A test for Saudi Arabia
A modern nation would reject barbaric human rights practices.
PROFOUND CHANGE may someday come to Saudi Arabia. The new crown prince, Mohammed bin Salman, last year offered a soaring blueprint for modernizing the kingdom, “Vision 2030,” that promised to build “a thriving country in which all citizens can fulfill their dreams, hopes and ambitions.” The document also vowed to build a “tolerant” country with “moderation as its method” that is “a global investment powerhouse” and “an epicenter of trade and the gateway to the world.”
This is a tall order, especially in a kingdom where change has been agonizingly slow. The crown prince clearly wants to move Saudi Arabia toward a future not beholden to oil. But in one important respect Saudi Arabia remains mired in the dark ages: Human rights are trampled upon, and free expression crushed. This is entirely out of sync with ambitions to create a thriving and modern state.
The latest sign of this backwardness is the fate of 14 Saudi men, all from the country’s Shiite minority, who are facing execution for allegedly staging protests in the kingdom. As The Post’s Sudarsan Raghavan reported, the men are charged with terrorism-related offenses, but human rights groups say confessions from the defendants were extracted under torture. Among those condemned to death are Mujtaba’a al-Sweikat, who, after attending pro-democracy protests inspired by the Arab Spring in 2011 and 2012, was arrested at an airport in December 2012 as he was leaving the country to visit the campus of Western Michigan University, which he was thinking of attending. Seventeen years old at the time, he was not given a reason for his arrest and has been in prison ever since, convicted without having access to legal representation, according to human rights activists. In a July 22 statement, Western Michigan faculty and administrators said Mr. Sweikat was “subject to sleep deprivations, beatings, cigarette burns, solitary confinement and others forms of torture or suffering.” He was sentenced to death “on the sole basis of a confession extracted by torture,” they added, citing the findings of the U.N. human rights office.

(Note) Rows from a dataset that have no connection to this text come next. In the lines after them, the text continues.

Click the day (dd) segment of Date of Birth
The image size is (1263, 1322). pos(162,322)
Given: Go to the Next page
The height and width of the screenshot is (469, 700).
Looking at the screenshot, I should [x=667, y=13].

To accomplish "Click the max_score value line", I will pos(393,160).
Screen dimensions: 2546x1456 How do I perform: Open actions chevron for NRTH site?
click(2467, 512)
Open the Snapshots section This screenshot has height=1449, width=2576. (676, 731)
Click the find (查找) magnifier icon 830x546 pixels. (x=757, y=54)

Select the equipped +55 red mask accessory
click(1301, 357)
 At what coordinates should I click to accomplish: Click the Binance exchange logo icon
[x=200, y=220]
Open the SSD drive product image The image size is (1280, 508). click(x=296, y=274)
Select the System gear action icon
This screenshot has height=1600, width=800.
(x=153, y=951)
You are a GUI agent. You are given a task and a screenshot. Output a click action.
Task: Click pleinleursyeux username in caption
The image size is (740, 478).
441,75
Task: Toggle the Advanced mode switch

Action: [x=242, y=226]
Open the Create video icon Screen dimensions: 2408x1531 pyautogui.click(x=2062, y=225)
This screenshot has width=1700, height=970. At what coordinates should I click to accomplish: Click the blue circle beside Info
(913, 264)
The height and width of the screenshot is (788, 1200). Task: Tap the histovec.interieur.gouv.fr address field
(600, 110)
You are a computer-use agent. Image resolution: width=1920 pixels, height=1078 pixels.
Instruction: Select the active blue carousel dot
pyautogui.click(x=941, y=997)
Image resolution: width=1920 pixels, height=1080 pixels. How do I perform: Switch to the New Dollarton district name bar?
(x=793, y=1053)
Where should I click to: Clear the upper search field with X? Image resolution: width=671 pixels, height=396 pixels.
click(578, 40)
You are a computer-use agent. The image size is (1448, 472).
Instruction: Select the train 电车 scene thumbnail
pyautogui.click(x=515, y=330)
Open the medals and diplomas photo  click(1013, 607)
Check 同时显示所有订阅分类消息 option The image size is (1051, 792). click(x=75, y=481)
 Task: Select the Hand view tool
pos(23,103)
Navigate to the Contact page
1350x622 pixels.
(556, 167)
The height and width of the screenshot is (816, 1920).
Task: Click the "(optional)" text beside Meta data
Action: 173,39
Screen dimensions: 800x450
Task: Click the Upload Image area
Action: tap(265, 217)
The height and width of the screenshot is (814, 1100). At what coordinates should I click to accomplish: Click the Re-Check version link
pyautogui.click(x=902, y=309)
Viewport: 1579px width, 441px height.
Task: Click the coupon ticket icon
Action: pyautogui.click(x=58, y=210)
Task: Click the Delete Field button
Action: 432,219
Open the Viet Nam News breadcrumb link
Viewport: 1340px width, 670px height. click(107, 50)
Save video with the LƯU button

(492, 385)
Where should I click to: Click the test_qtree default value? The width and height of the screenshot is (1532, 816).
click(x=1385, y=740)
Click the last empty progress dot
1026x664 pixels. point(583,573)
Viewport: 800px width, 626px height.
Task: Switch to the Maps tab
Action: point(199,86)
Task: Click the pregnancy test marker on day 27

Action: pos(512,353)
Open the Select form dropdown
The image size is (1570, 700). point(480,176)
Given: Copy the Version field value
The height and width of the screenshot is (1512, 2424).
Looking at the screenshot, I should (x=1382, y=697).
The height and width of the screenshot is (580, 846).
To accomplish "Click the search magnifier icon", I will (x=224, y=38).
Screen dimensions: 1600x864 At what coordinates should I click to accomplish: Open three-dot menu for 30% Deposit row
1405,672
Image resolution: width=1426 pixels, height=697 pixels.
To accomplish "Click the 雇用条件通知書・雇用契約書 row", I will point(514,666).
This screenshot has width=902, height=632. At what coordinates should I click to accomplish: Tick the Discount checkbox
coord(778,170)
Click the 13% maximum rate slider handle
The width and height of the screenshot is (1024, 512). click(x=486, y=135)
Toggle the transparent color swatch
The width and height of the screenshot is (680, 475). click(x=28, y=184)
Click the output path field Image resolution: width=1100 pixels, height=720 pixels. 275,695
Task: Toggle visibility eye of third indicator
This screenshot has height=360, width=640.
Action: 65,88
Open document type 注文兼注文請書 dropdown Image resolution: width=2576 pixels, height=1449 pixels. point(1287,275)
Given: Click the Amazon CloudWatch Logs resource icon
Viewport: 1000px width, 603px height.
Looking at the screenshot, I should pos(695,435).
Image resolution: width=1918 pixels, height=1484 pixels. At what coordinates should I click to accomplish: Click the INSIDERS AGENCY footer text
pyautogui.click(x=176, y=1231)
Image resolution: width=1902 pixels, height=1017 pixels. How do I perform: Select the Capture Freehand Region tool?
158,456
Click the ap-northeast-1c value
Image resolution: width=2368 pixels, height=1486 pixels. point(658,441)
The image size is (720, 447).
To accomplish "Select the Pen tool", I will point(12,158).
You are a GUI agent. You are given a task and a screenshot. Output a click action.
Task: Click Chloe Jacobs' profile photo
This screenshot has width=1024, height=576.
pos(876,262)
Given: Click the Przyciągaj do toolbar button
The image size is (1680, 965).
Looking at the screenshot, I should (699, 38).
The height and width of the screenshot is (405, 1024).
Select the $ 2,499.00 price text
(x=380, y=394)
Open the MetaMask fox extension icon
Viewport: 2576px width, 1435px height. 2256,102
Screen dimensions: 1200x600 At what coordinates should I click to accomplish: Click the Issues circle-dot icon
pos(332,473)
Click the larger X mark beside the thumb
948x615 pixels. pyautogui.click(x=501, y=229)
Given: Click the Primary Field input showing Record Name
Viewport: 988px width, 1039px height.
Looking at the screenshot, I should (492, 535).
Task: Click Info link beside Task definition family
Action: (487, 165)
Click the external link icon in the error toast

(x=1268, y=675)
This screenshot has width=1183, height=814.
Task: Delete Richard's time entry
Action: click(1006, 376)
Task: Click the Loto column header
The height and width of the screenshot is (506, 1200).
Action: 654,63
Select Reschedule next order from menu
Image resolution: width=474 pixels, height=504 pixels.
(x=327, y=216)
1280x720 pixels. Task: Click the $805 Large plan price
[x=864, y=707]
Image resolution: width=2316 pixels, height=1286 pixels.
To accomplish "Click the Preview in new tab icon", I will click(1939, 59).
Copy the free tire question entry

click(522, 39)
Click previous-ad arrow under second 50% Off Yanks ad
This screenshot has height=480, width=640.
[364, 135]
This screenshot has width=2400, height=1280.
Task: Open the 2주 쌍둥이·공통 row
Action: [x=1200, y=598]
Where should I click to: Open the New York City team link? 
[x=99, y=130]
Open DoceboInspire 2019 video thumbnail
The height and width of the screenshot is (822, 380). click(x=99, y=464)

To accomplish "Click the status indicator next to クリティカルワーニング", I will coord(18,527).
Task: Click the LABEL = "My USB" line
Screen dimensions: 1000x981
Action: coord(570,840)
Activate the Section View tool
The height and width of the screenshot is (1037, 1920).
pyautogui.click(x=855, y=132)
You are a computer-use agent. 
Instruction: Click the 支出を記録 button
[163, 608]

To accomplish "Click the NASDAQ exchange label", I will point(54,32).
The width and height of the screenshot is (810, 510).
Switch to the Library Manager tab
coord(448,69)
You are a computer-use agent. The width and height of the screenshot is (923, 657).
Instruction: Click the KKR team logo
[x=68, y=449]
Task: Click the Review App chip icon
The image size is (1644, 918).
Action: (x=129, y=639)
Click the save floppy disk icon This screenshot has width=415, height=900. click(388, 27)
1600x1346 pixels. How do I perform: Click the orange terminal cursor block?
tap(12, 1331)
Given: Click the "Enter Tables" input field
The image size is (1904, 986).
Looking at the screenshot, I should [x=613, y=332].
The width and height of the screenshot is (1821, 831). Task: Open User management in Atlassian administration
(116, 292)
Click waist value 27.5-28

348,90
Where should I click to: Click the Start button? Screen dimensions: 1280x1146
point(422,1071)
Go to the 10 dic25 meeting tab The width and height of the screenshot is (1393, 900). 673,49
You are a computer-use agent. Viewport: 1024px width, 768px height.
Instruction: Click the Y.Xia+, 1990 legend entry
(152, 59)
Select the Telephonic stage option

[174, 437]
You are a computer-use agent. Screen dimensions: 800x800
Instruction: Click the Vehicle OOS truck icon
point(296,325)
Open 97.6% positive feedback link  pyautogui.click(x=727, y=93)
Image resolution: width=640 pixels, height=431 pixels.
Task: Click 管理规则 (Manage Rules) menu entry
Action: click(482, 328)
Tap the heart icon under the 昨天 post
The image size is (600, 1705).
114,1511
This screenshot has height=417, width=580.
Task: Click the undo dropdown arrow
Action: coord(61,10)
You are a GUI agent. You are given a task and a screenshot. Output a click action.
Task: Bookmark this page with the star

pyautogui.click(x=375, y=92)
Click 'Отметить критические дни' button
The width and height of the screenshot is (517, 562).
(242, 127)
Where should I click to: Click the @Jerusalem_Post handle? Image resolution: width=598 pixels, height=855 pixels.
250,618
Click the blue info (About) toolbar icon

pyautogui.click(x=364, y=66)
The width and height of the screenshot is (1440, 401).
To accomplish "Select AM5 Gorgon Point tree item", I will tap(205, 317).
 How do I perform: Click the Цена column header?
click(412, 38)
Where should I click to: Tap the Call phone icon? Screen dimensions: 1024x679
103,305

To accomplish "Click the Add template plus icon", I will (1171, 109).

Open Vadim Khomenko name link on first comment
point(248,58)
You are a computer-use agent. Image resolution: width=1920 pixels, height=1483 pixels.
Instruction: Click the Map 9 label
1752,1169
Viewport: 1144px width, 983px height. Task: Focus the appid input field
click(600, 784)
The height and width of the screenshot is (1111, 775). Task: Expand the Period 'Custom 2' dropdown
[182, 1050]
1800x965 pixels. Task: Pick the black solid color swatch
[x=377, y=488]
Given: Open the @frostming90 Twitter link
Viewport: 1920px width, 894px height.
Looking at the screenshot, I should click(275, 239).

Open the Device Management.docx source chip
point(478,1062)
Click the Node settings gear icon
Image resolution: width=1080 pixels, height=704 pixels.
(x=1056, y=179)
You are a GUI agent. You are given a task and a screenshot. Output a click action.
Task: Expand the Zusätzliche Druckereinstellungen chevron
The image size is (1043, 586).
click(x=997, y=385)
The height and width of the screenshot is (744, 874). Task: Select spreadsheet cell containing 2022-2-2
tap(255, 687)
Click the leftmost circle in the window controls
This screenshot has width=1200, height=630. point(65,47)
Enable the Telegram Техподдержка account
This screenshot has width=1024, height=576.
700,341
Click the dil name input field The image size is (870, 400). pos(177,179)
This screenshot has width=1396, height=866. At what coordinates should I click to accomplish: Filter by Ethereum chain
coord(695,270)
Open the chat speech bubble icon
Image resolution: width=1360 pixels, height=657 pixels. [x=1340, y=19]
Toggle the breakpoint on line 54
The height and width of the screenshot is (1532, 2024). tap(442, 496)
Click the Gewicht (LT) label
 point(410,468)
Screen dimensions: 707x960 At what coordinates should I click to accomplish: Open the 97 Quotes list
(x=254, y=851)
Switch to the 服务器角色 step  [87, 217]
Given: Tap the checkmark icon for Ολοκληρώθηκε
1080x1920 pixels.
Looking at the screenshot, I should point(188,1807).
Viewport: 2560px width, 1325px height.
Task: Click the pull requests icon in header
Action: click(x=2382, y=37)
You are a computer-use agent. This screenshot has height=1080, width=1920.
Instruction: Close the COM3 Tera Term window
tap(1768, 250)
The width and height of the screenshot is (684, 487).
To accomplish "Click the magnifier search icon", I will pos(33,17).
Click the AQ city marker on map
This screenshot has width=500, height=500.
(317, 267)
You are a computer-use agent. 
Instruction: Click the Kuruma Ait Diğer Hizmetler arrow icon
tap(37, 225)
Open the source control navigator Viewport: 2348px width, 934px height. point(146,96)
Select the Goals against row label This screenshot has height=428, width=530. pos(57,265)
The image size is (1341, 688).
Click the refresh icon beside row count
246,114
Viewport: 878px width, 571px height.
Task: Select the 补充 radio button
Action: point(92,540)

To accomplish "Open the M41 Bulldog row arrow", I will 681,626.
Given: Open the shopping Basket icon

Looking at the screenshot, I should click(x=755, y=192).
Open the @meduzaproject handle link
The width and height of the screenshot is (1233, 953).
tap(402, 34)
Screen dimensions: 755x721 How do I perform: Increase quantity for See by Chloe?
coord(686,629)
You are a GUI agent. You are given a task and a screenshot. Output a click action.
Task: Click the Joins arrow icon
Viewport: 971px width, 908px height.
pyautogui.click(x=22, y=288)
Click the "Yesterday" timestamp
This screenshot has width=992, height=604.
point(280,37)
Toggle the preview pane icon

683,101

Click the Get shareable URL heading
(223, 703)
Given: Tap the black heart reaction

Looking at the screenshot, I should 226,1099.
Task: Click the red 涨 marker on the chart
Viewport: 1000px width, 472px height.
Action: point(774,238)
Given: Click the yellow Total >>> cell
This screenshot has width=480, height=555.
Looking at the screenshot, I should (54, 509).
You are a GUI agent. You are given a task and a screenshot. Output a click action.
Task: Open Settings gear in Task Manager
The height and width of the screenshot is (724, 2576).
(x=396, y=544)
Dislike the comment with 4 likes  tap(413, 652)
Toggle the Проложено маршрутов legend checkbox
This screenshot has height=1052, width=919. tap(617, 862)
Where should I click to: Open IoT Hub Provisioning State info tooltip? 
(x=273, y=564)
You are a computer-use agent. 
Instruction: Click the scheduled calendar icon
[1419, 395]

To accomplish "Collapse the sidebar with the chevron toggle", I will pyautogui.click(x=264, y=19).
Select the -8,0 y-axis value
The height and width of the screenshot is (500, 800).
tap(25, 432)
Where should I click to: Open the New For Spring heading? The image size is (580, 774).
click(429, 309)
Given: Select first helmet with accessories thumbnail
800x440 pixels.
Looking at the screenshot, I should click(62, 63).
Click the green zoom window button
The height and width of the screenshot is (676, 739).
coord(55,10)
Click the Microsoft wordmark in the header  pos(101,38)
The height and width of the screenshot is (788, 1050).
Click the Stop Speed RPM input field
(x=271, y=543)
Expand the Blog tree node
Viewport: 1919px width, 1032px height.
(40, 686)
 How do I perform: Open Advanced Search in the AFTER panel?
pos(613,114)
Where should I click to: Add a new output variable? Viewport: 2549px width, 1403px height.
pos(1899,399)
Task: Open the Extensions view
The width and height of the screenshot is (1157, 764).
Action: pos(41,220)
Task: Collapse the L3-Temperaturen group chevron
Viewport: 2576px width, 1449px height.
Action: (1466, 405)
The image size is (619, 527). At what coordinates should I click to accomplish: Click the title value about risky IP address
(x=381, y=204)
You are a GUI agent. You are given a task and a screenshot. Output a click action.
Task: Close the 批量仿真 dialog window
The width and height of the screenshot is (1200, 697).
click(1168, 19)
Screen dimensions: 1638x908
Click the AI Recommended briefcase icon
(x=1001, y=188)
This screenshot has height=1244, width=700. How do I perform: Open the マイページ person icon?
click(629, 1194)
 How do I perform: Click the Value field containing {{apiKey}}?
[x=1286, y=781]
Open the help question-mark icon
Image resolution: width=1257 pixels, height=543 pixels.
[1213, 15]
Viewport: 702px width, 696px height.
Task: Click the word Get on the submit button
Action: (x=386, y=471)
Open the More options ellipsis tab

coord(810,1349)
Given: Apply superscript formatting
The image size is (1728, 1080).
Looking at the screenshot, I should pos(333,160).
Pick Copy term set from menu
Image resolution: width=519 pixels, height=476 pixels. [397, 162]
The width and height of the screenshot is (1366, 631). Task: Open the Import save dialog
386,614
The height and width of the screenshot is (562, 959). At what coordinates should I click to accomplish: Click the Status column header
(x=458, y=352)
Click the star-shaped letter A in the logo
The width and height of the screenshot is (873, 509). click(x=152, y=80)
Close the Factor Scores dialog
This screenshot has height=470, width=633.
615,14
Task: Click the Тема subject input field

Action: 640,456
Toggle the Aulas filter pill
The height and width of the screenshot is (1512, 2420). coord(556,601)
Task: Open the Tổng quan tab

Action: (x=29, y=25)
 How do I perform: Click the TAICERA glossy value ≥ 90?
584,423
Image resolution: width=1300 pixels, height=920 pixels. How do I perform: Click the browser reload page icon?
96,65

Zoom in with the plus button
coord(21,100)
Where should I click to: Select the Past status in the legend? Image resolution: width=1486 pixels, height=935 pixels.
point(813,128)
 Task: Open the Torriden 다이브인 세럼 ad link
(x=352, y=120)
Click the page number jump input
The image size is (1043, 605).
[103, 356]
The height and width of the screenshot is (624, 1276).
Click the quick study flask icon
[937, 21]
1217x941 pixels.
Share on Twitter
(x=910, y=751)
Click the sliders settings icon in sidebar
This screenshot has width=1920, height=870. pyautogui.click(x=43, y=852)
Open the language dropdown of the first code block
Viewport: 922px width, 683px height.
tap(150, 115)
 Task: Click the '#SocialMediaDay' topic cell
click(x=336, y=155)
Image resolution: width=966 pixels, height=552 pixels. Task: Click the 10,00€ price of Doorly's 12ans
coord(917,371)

If only this were an isolated case. Another travesty surrounds the fate of blogger Raif Badawi, who has been jailed since 2012 following his online appeal for a more liberal and secular society. His sentence was 10 years in prison and 1,000 lashes, of which he has been given 50 lashes. Mr. Badawi’s aspirations were also for a tolerant and moderate Saudi Arabia, but that was a threat to the kingdom’s conservative Islamic establishment. His treatment offers a reason to doubt Crown Prince Salman’s commitment to the goals of “Vision 2030.”
President Trump steered clear of human rights in his May visit to Saudi Arabia, but the kingdom’s horrors have not vanished. If Saudi leaders really want to embrace modernism, they could start by reversing the barbaric death sentences imposed on 14 Shiite men for taking part in demonstrations.